A Novel Approach to Context-Aware and Responsible Short Text Clustering
摘要
Context-aware clustering of texts, particularly short texts, is a challenging task. Although metadata can provide valuable contextual cues to enhance clustering quality, such information is often incomplete or inconsistently available in real-world datasets. In this paper, we propose a novel clustering strategy that integrates both textual and metadata-based similarities, even when metadata is partially missing. Our method employs the Ordered Weighted Averaging (OWA) aggregator to fuse multiple similarity scores into a single aggregated value for each pair of texts. To handle missing metadata, we adapt the OWA mechanism by renormalising weights based only on available information, thereby avoiding potentially unreliable imputation or complete exclusion of certain metadata. We further introduce a confidence score that quantifies the reliability of each aggregated similarity, reflecting the proportion of missing metadata.
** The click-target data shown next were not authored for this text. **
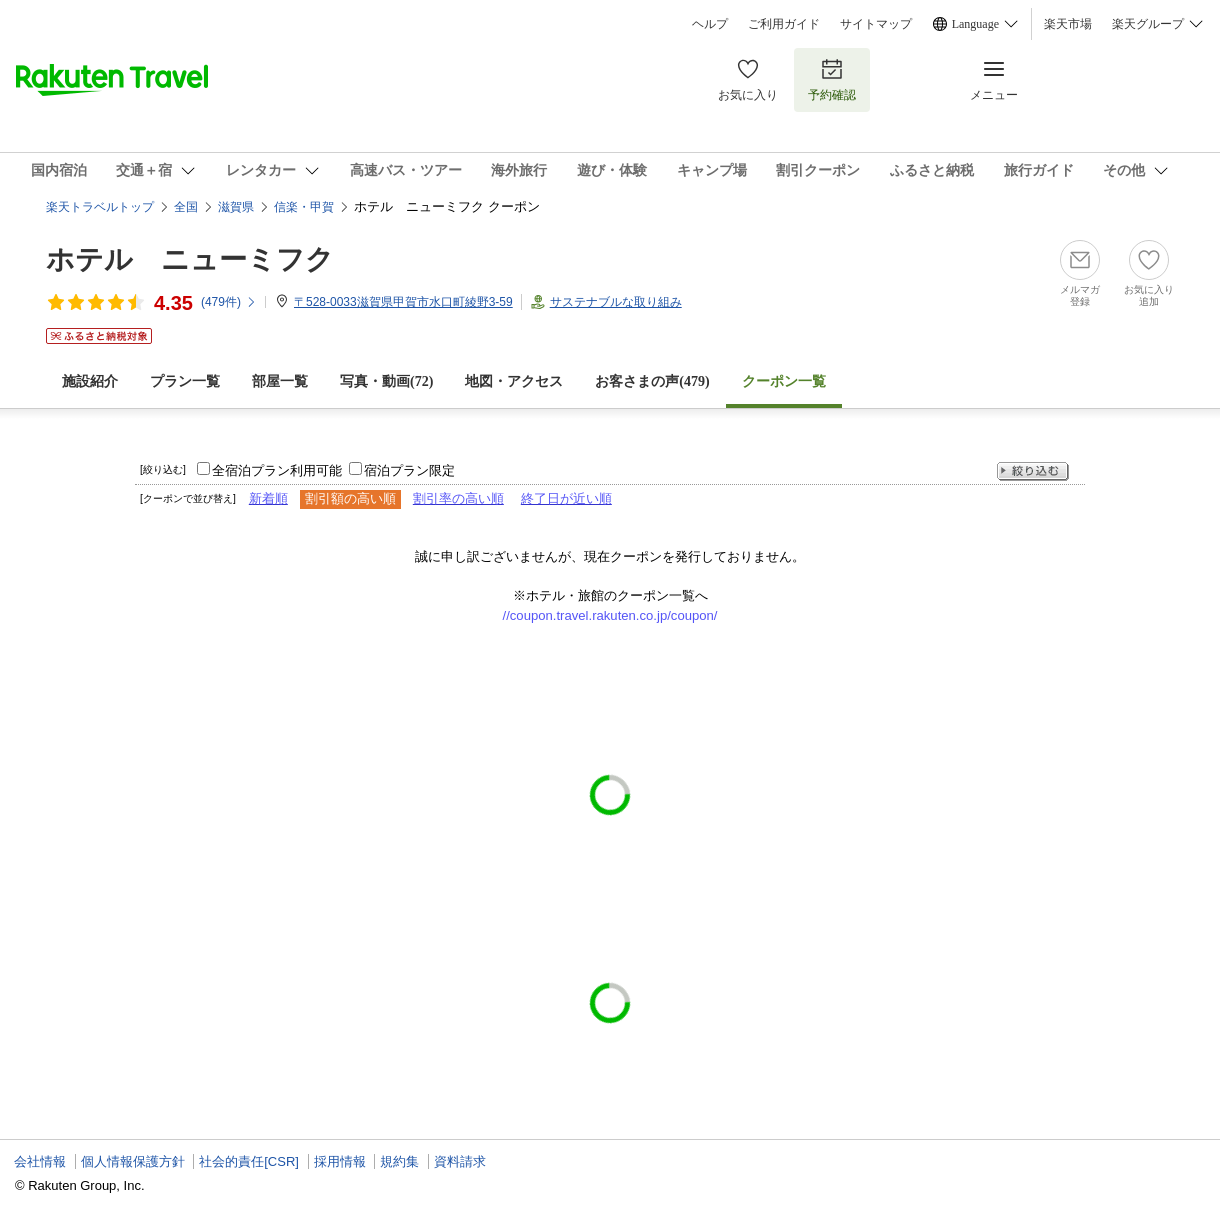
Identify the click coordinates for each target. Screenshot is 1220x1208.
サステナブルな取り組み (616, 302)
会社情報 (40, 1161)
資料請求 (460, 1161)
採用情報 (340, 1161)
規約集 (399, 1161)
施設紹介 (90, 381)
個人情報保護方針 (133, 1161)
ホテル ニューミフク (190, 259)
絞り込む (1033, 471)
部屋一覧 (280, 381)
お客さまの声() (652, 381)
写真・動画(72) (386, 381)
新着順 (268, 498)
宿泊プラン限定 (409, 470)
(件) (229, 302)
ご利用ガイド (784, 24)
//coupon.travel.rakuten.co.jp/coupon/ (610, 615)
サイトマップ (876, 24)
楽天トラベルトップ (100, 207)
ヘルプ (710, 24)
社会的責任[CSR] (249, 1161)
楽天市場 (1068, 24)
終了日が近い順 (566, 498)
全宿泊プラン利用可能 (277, 470)
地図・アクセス (514, 381)
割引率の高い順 (458, 498)
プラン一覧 (185, 381)
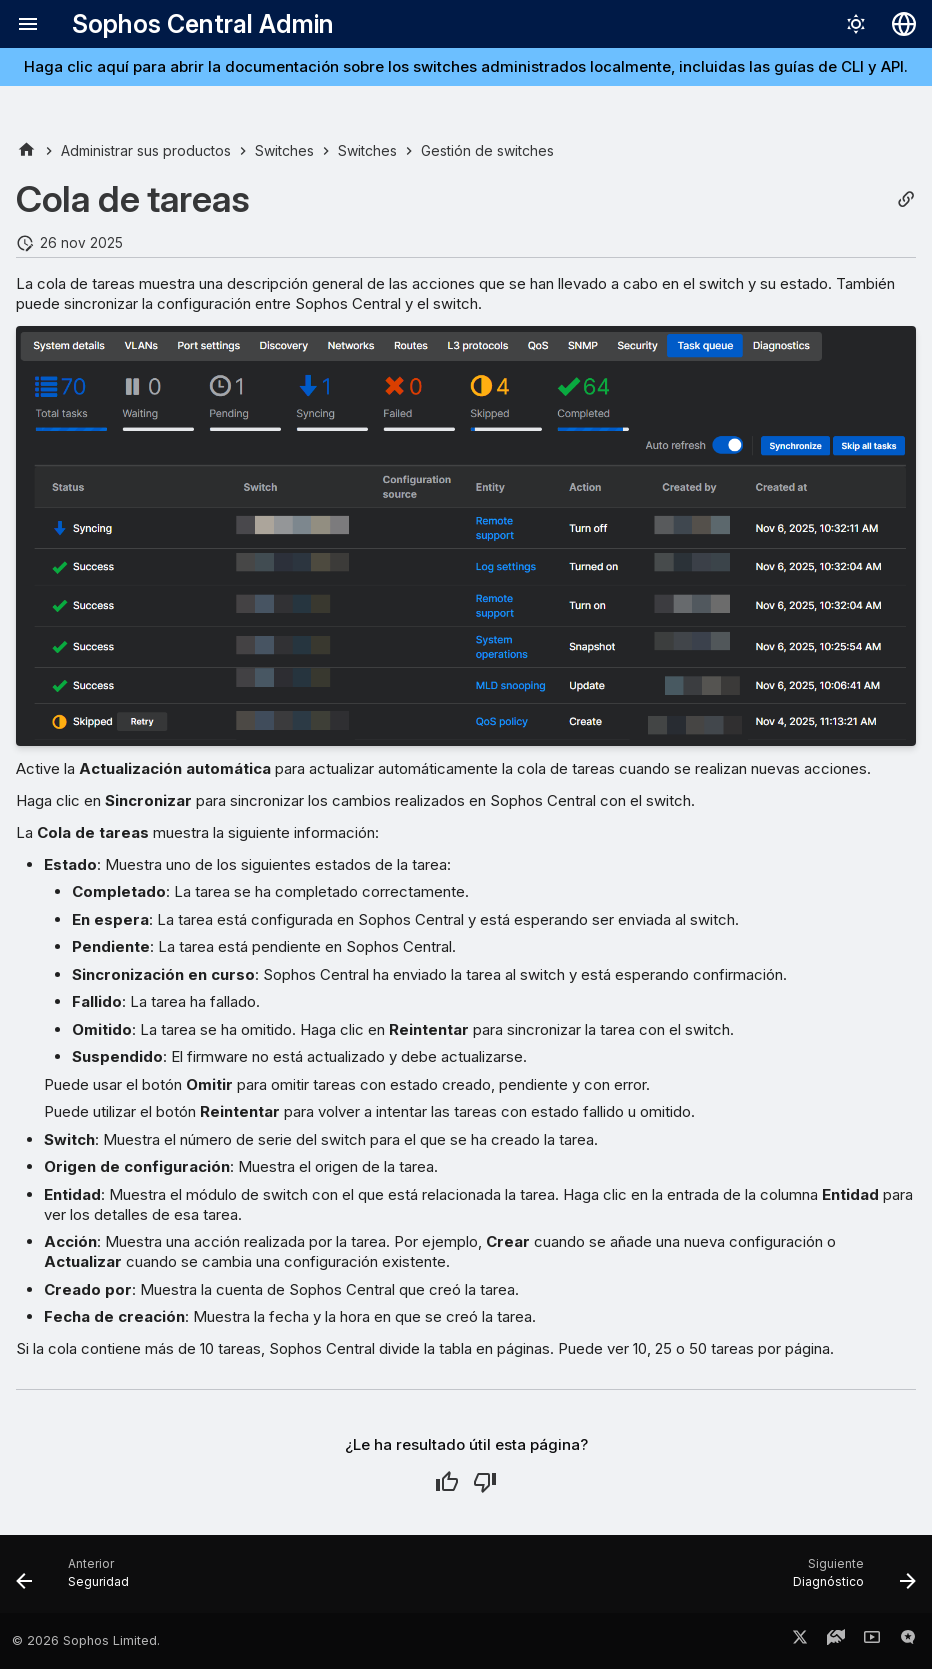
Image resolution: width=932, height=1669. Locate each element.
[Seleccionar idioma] (904, 24)
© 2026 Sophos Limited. (86, 1640)
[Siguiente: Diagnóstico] (849, 1580)
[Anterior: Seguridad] (77, 1580)
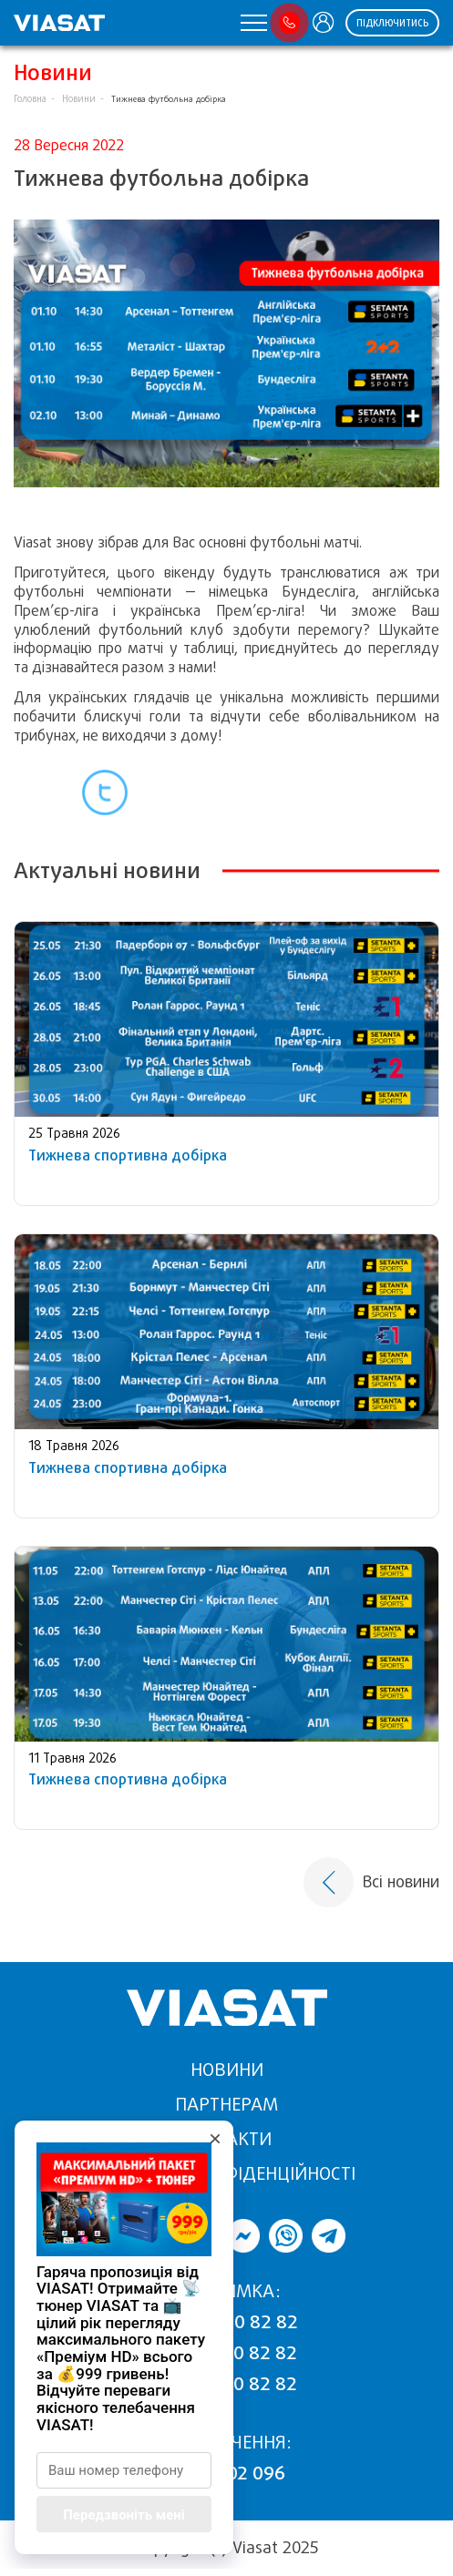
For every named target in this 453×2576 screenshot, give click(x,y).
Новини (79, 99)
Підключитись (392, 23)
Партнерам (226, 2104)
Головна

Clustering is then performed using the K-Medoids algorithm on the resulting dissimilarity matrix. We demonstrate this approach on a real-world dataset of short Byzantine poems, where orthographic similarity is complemented with sparse metadata. The final clusters, stored in a graph database along with their confidence scores, enable meaningful interpretation and visualisation of the results, including the identification of uncertain cluster assignments due to missing contextual information.